__Text section__
□ □ □ □

Speaker 3: By turning the whole event into a farce.
Speaker 2: And you know, right, because now it can be discredited
Speaker 2: just by the one picture, so nothing else that is said,
Speaker 2: you know.
Speaker 3: So, matt and the room is talking about crash retrievals.
Speaker 4: So, Matthew, if you watch my first Accidental Truth movie,
Speaker 4: it's about crash retrievals. If the second Accidental Truth movie
Speaker 4: goes beyond crash retrievals. And I'm working with Michael Schratt
Speaker 4: right now, we're by the end of the year. I
Speaker 4: think it's going to be finished. It's a new doc
Speaker 4: about the work of Leonard Stringfield. It's called Stringfield Theory.
Speaker 4: The legacy UFO programs and we are giving dates, witnesses,
Speaker 4: witness eyewitness reports, the exact craft that crashed in, exactly
Speaker 4: what space they crashed in, where they were, what date
Speaker 4: it happened, what bases they were taken to, what military
Speaker 4: We have all this stuff that we've been digging up
Speaker 4: for years and years, and what we have is that
Speaker 4: is extremely unique, is we have the unredacted master list
Speaker 4: of Leonard Stringfield's witnesses.
Speaker 3: And some of these people were inside government.
Speaker 4: This has been the most sought after documentation in UFO history,
Speaker 4: and we've got it.
Speaker 3: We're not gonna.
Speaker 4: We're not gonna make a public because of legal reasons,
Speaker 4: but we are in negotiation right now to turn that
Speaker 4: list over to to one of the representatives that's leading
Speaker 4: the UFO movement. So it's going to be very interesting
Speaker 4: because this is the witness list. A few that are
Speaker 4: still alive are the people that you're going to want
Speaker 4: to call in and talk to you. Yes, we have
Speaker 4: literal firsthand witnesses. Guys that guarded flying saucers, we have
Speaker 4: their names, and you know, it's it's huge. So, yeah,
Speaker 4: we're going to be talking about crash retrievals there.
Speaker 3: Matt.
Speaker 2: Well, Yeah, one of one of the things you guys
Speaker 2: are able to do. We're both at this hearing. You
Speaker 2: were able to in a well you did it on purpose.
Speaker 2: I was, I almost said inadvertently, but you you helped
Speaker 2: Eric Burrows and ask a certain question that I think
Speaker 2: was one of one of the larger moments in the
Speaker 2: here the answer that was given. Can you explain how
Speaker 2: that happened? I mean, I know how it happened because
Speaker 2: I was there.
Speaker 4: But you know, if I were to tell this story
Speaker 4: without having the proof that it actually happened that I
Speaker 4: put in the film, nobody would ever believe it.
Speaker 3: But one of.
Speaker 4: My friends had been out and met Eric Burlison at
Speaker 4: a restaurant the night before the hearings, and the subject
Speaker 4: came up.
Speaker 3: And he asked the two.
Speaker 4: Ladies, one of them was Melinda Leslie if you know, well,
Speaker 4: he wasn't really up to speed on the topic then,
Speaker 4: or at least he was saying he wasn't, And he's like,
Speaker 4: what kind of questions should I ask?

□ □ □ □

__Data__
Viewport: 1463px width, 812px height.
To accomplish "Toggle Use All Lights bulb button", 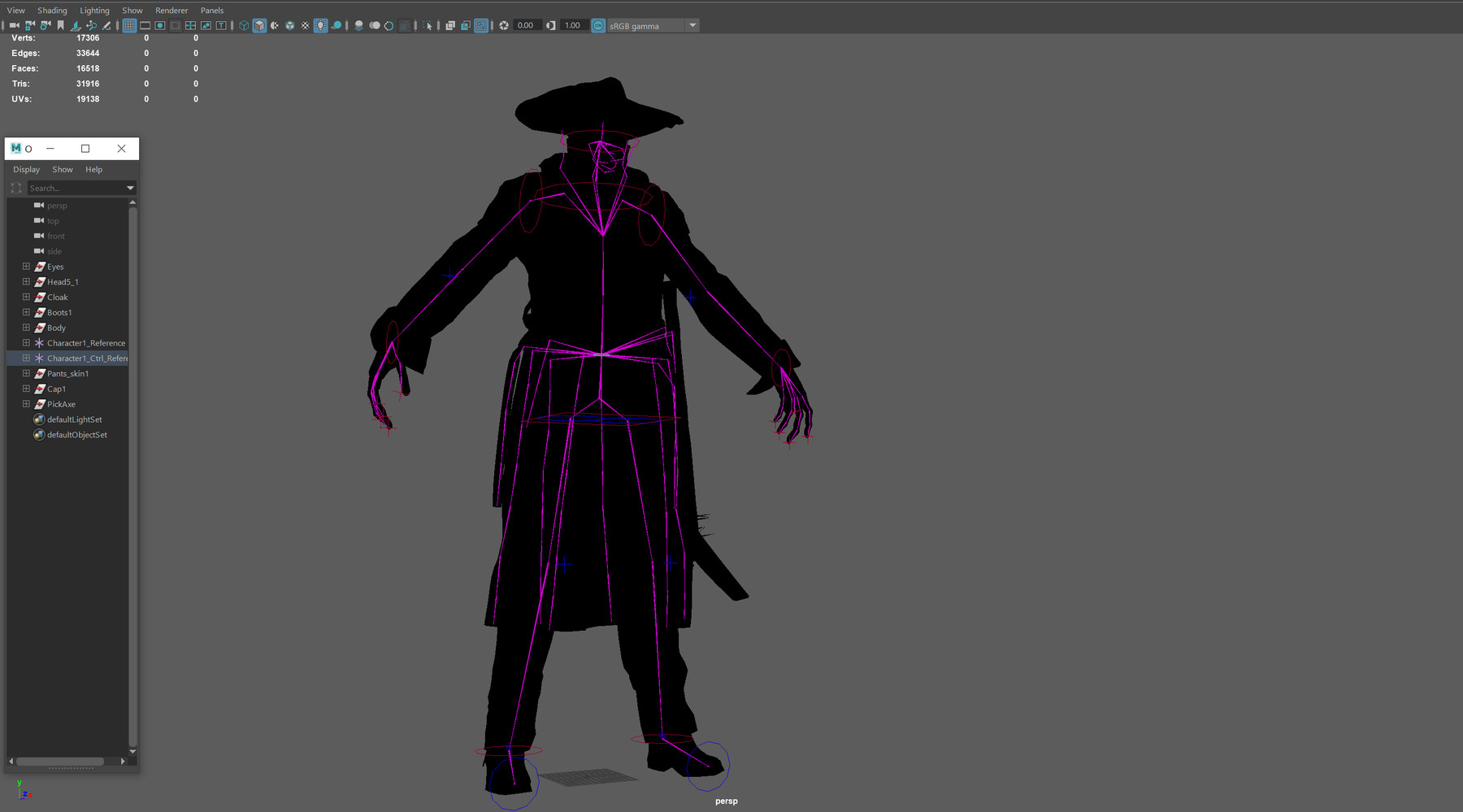I will [x=320, y=25].
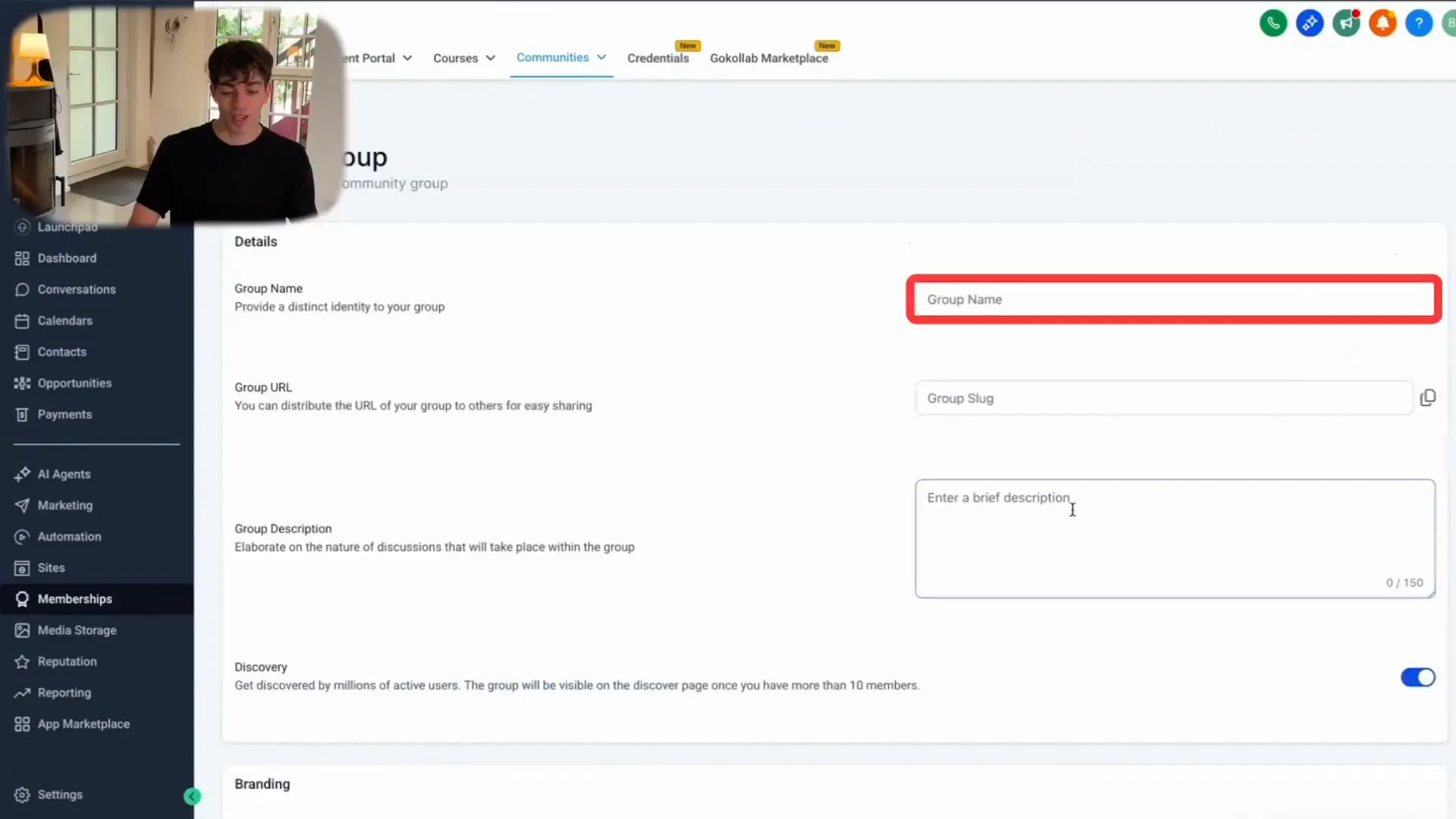Open the Opportunities section
The height and width of the screenshot is (819, 1456).
(74, 382)
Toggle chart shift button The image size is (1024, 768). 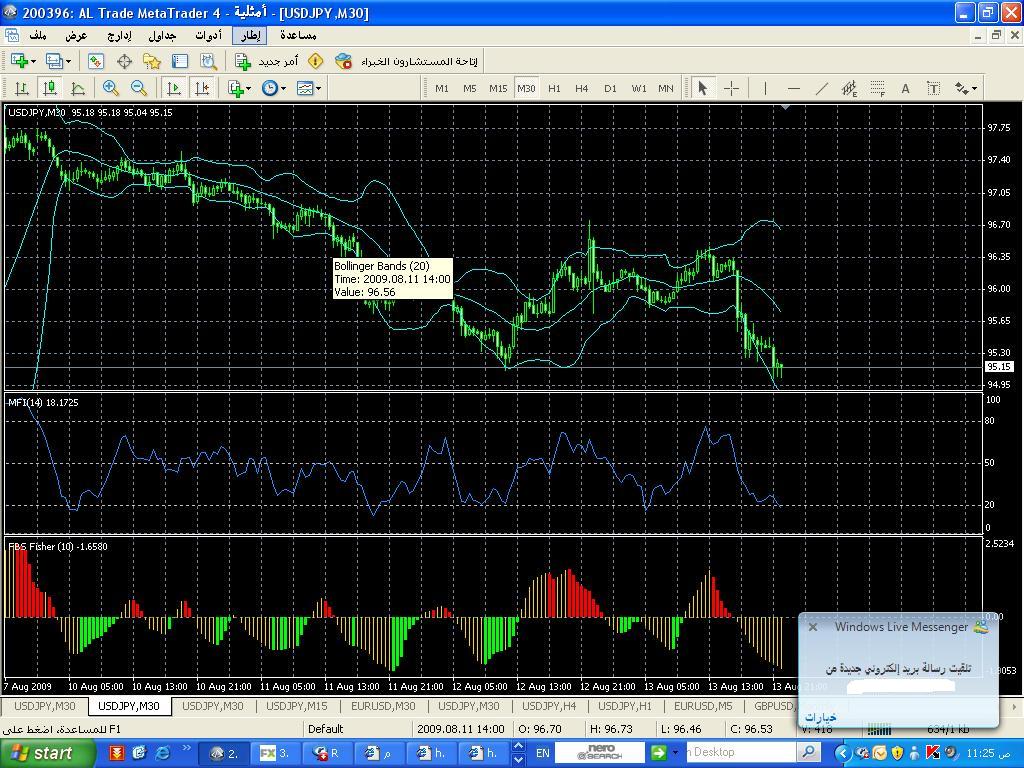[x=202, y=88]
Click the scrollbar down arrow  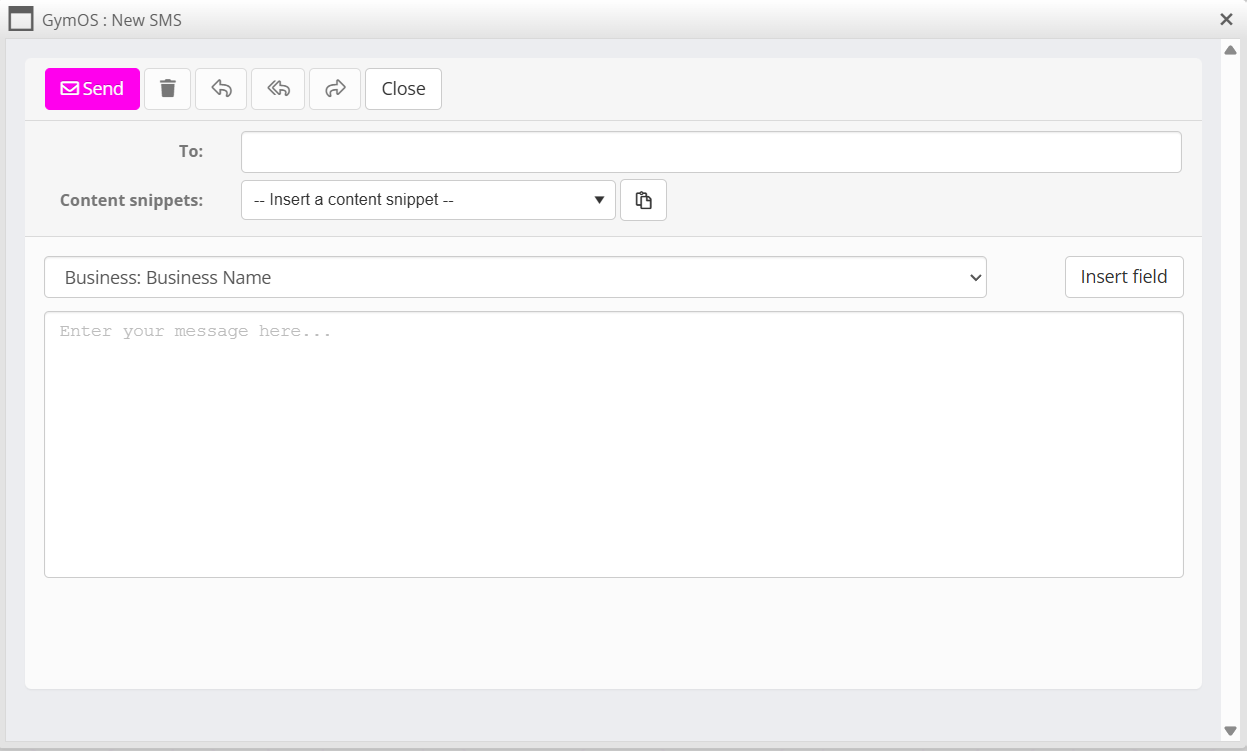pyautogui.click(x=1231, y=731)
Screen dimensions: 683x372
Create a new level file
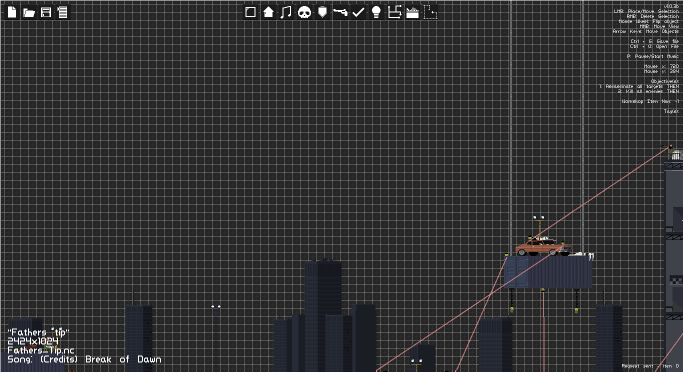point(12,12)
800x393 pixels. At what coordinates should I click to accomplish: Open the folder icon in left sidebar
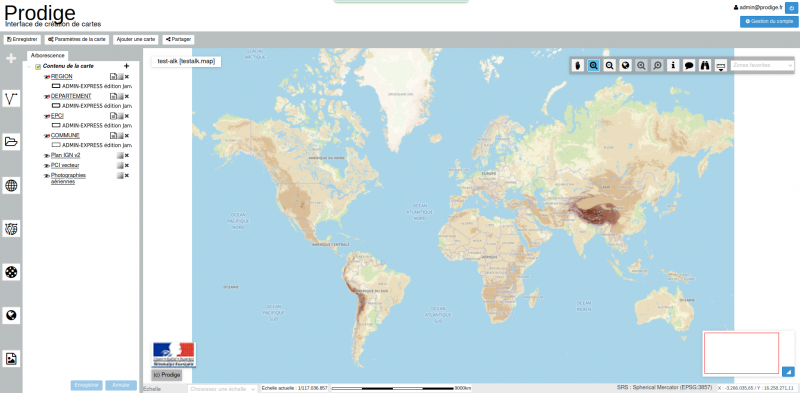pos(11,141)
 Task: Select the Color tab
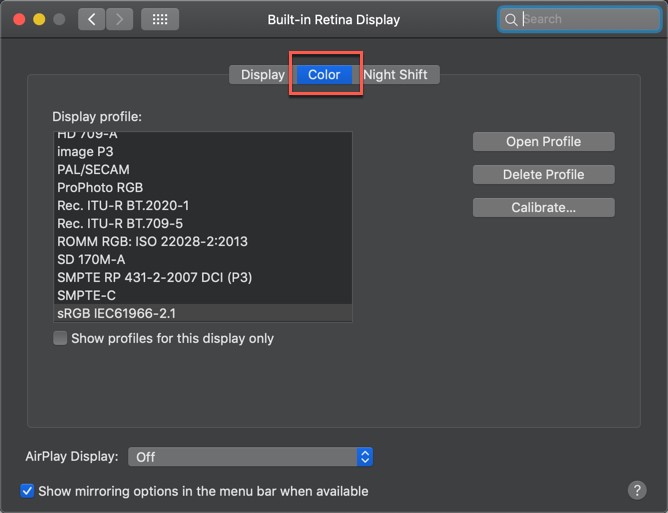(x=324, y=75)
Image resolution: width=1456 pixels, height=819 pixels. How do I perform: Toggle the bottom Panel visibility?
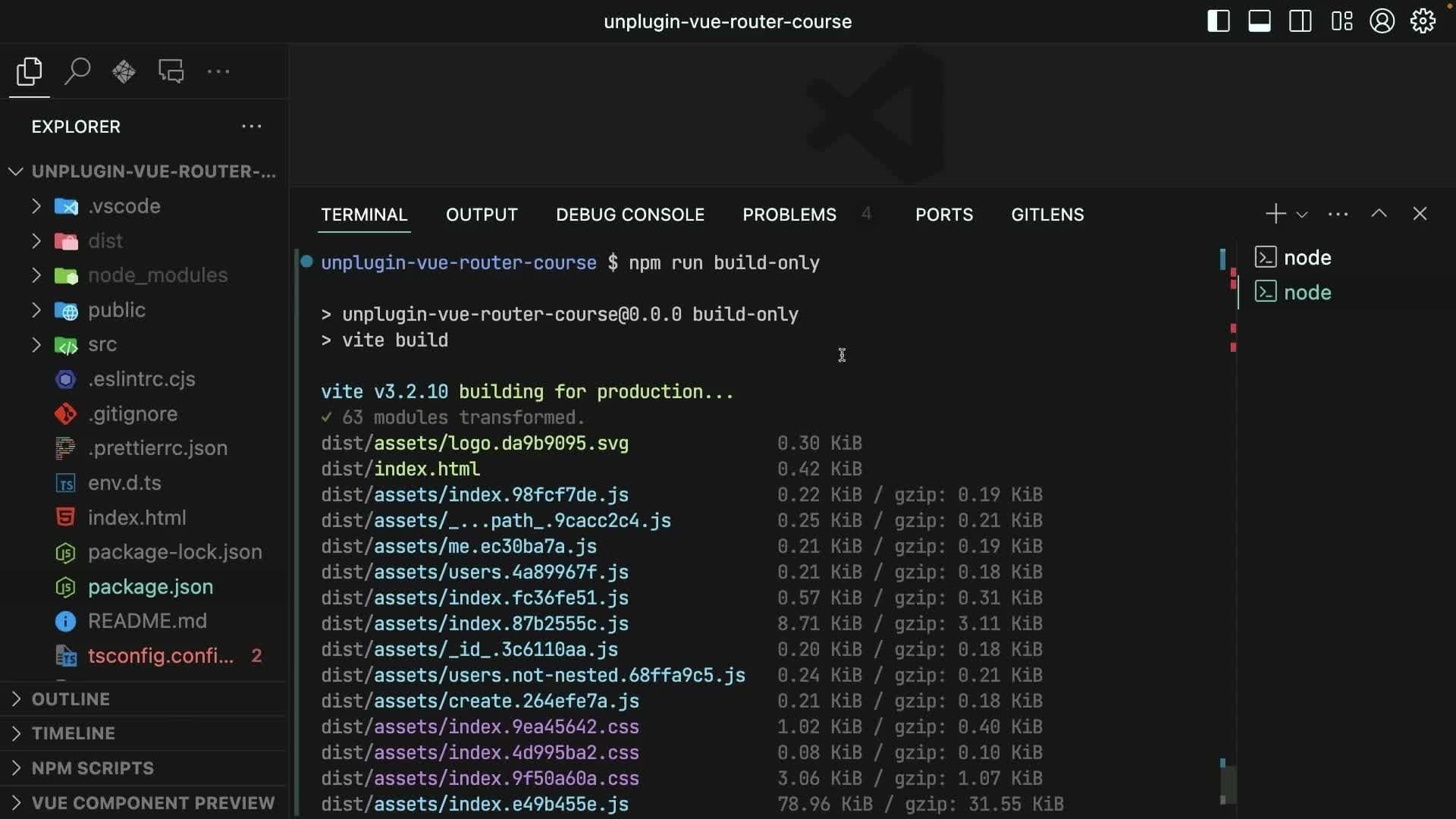1260,21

□ □ □ □

__Task list__
- A) Answer the following from the crash-retrieval transcript:
(i) What is the new documentary about Leonard Stringfield's work called?
(ii) With whom is Speaker 4 working on that documentary?
(iii) Where did Speaker 4's friend meet Eric Burlison, and when?
- B) List every person in the crash-retrieval transcript who is named with both a first and a last name, spelling each name as it appears.
- C) In the crash-retrieval transcript, rewrite everything from "Speaker 2: I was, I" down to "But one of.", replacing "proof" with "evidence".

__Per-task outputs__
- A)
(i) Stringfield Theory.
(ii) Michael Schratt.
(iii) At a restaurant, the night before the hearings.

- B)
Michael Schratt
Leonard Stringfield
Eric Burrows
Eric Burlison
Melinda Leslie

- C)
Speaker 2: I was, I almost said inadvertently, but you you helped
Speaker 2: Eric Burrows and ask a certain question that I think
Speaker 2: was one of one of the larger moments in the
Speaker 2: here the answer that was given. Can you explain how
Speaker 2: that happened? I mean, I know how it happened because
Speaker 2: I was there.
Speaker 4: But you know, if I were to tell this story
Speaker 4: without having the evidence that it actually happened that I
Speaker 4: put in the film, nobody would ever believe it.
Speaker 3: But one of.